Thanks, glad to hear the realignment worked. I am curious if you are able to share the stdout/stderr printed by the pipeline? What does the finish flag.txt file say? If you are able to provide complete log files and the command you ran that would help me a lot.

I would be interested in trying to reproduce the initial error you encountered. Can you point me to the location where the version of the hg38 genome fasta from your original bam file can be downloaded?

It is normal for the pre-filtered file to contain multiple entries and subsequently not have any in the seeds file. These are typically low-complexity regions that are subsequently filtered.

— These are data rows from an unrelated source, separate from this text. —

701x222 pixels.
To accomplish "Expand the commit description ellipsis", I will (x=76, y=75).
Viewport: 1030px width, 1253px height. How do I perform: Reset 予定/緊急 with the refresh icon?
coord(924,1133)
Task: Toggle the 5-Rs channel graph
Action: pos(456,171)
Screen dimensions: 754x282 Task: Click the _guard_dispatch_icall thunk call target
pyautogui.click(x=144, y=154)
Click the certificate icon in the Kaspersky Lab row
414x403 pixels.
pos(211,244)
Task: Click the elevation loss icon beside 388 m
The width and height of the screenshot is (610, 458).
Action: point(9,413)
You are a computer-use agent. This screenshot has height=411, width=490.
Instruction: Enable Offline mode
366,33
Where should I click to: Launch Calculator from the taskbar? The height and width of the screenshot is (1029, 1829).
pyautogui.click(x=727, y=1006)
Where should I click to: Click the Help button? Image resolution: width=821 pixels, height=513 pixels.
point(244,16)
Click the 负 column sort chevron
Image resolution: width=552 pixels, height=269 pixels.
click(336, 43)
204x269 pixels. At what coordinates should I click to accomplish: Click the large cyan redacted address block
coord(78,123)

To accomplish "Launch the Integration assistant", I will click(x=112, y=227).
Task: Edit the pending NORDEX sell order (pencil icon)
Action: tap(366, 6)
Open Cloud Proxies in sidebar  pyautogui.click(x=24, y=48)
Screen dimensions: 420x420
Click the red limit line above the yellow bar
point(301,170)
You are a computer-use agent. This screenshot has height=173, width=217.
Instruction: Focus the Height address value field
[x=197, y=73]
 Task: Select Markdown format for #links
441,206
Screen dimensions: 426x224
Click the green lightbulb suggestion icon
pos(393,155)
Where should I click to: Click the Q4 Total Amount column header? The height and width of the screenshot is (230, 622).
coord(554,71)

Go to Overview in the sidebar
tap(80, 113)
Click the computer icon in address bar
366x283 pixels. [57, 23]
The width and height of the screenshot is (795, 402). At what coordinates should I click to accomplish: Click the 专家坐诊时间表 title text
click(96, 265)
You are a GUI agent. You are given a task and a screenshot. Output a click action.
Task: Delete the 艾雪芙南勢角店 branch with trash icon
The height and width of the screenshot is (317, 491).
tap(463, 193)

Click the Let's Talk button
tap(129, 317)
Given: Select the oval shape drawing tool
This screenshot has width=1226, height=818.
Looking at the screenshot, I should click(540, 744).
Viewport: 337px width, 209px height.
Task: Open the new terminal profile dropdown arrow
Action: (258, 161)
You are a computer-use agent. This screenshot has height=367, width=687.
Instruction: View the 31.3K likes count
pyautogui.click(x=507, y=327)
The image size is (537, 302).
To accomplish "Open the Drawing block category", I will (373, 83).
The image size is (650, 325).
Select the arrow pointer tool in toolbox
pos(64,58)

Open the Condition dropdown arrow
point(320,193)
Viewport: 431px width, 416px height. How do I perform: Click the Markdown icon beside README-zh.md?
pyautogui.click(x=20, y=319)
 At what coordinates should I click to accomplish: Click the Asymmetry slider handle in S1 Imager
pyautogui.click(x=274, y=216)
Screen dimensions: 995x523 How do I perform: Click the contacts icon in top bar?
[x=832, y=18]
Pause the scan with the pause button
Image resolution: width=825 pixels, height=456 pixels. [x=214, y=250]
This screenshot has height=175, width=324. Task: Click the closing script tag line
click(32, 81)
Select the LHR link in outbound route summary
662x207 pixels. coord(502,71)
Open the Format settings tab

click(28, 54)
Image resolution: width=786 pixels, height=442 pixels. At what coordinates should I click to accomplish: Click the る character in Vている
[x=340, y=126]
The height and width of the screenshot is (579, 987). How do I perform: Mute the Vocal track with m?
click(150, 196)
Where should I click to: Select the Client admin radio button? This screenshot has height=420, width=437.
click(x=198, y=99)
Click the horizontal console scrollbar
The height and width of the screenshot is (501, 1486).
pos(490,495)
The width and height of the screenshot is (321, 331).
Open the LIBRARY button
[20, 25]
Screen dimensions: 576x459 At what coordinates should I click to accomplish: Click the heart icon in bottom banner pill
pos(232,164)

If this batch of files contains normal samples or cancer types that have a low rate of focal amplification, then it is not at all unusual to have 0 amplicons. I am happy to help review any outputs to ensure that things are working normally.

Thanks, Jens

WeijiaSu commented 1 year ago

Hi Jens, Thanks so much for your help. I attached the log files. AA_005-32.zip

The hg38 reference genome can be downloaded from the UCSC genome broswer

Thank you! Weijia

jluebeck commented 1 year ago

Hi Weijia,

Thank you for providing these outputs. Everything appears completely normal with the outputs. I will try to reproduce the initial error you had using the UCSC build of hg38 and some local fastq files.

I did see one file in the .zip you sent, "005-32", which logged the following call INFO:root:Commandline: /data/zhanglab/Weijia_Su/software/AmpliconArchitect/src/AmpliconArchitect.py --out 005-32 --bam /data/zhanglab/Weijia_Su/eccDNA/Mustafa_021423/hg38.fa_005-32.bam --ref GRCh38 --bed /data/zhanglab/Weijia_Su/eccDNA/AA/005-32_cnvkit_output/hg38.fa_005-32_CNV_CALLS.bed

In this case AA was run without any selection for seed regions (the raw CNV calls were used). This unfortunately will not work, and will either stall out or crash. AA is designed to be used on pre-selected regions of the genome where focal amplifications are believed to exist (or be in the vicinity) for that sample.

Thanks, Jens

jluebeck commented 1 year ago

Hi Weijia,

To follow up, I was able to reproduce this locally by feeding the hg38 UCSC genome to bwa mem and my own fastqs. Because of the presence of alt contigs in the UCSC hg38 build, bwa mem will not mark any read pairs as "proper". This will cause issues for any bioinformatic pipelines which rely on counting properly-paired reads. There is a good writeup here: https://gatk.broadinstitute.org/hc/en-us/articles/360037498992--How-to-Map-reads-to-a-reference-with-alternate-contigs-like-GRCH38

The solution is to map to a reference without alt-contigs (like the NCBI reference the AA data repo uses), or to provide the alt contig file to bwa on mapping, as mentioned in the guide above.

I will add a feature to detect this phenomenon when launching AA so that there is less mystery about the error for future users.

Thanks, Jens

WeijiaSu commented 1 year ago

Hi Jens, Thank you very much! This is very helpful.

jluebeck commented 1 year ago

Error message for this behavior added in 3bfd422.